Encryption actually aids this somewhat, as the same byte patterns don't get repeated, so if there's an errant IDS changing things for example, it tends not to fire the second time.
I've done this before for file repairs. Works a treat, but you sort of wish that torrent used a Merkle hash tree such as the modified THEX standard Tiger Tree Hash. SHA-1's so last century.
We have been doing this for ages for certain high-demand games file that we mirror. While offering torrents for some of our download mirrors is only mildly useful (as we're in Australia we're trying to keep bandwidth on-shore to cut down international traffic, and BT doesn't really help this), it is extremely helpful for the VAST amount of users that appear to either have massively crazy Internet problems or are simply unable to drive a HTTP based downloader and resume downloads.
When a large number of users are having problems downloading or resuming a particular file, I simply create a torrent for them and give them some vague instructions about how to resume it and then generally I never hear from them again. They're happy because they don't have to download a 4gb game client again from scratch, they don't have to worry about resuming/corrupt downloads, and because its a torrent it probably feels like they're getting something for free that they shouldn't be.

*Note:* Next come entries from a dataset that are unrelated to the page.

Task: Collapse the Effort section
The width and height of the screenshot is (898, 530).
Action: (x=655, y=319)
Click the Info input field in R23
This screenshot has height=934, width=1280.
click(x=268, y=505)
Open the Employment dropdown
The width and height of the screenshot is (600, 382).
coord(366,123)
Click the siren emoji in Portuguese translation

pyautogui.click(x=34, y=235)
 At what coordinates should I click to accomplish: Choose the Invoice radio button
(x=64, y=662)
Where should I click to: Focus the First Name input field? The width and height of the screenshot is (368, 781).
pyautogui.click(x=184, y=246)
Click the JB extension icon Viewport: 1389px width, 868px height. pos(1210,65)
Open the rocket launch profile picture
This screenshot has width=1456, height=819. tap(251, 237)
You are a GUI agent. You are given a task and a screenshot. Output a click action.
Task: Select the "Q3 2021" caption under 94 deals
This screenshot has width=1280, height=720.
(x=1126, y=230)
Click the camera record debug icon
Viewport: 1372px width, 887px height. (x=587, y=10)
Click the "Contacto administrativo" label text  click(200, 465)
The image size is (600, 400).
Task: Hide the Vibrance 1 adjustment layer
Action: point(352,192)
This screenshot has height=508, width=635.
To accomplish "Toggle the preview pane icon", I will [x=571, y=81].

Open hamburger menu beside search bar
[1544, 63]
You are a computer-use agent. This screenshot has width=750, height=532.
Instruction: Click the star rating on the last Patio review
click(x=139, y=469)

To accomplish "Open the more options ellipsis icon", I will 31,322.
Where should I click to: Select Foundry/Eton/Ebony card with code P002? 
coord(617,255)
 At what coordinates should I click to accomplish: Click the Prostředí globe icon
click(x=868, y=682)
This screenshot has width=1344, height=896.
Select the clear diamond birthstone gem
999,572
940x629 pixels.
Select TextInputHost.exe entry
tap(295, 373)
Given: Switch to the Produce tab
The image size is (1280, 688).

could also be one's routers.
There was a problem w/ dlink routers back in the day that hit alot of p2p users. If you placed your machine in the dmz, the router basically did a search and replace on all packets replacing the bitstring representing the global address w/ the bitstring representing the local address. On large files, this didn't just hit in the ip header, but in the data as well corrupting it. If you didn't use dmz functionality, just port mapping, it worked fine, so if you were using bittorrent, you'd get repeated hash fails on some parts that would never fix, because bitorrent has no capability to work around that (as opposed to eMule's extensions)
For even more fun, if you have two differently-corrupted copies of a file and a torrent to go with it, then you can have BitTorrent stitch them together into a valid file without involving any third parties.
I used Azureus's internal tracker ability and two computers on a local network with the torrent modified to track on one of the machines, and one corrupted copy of the file on each.
Obviously only works if they don't have corruption in common, but it also doesn't require the original torrent file tracker to work anymore.
IIRC TCP/IP has a guaranteed maximum error rate of at least 10^-5 bits. Well, the thing is, 1.5 Gigabytes is over 10^10 bits in length. So even at such an error rate, it is not guaranteed that your file will arrive without bit errors.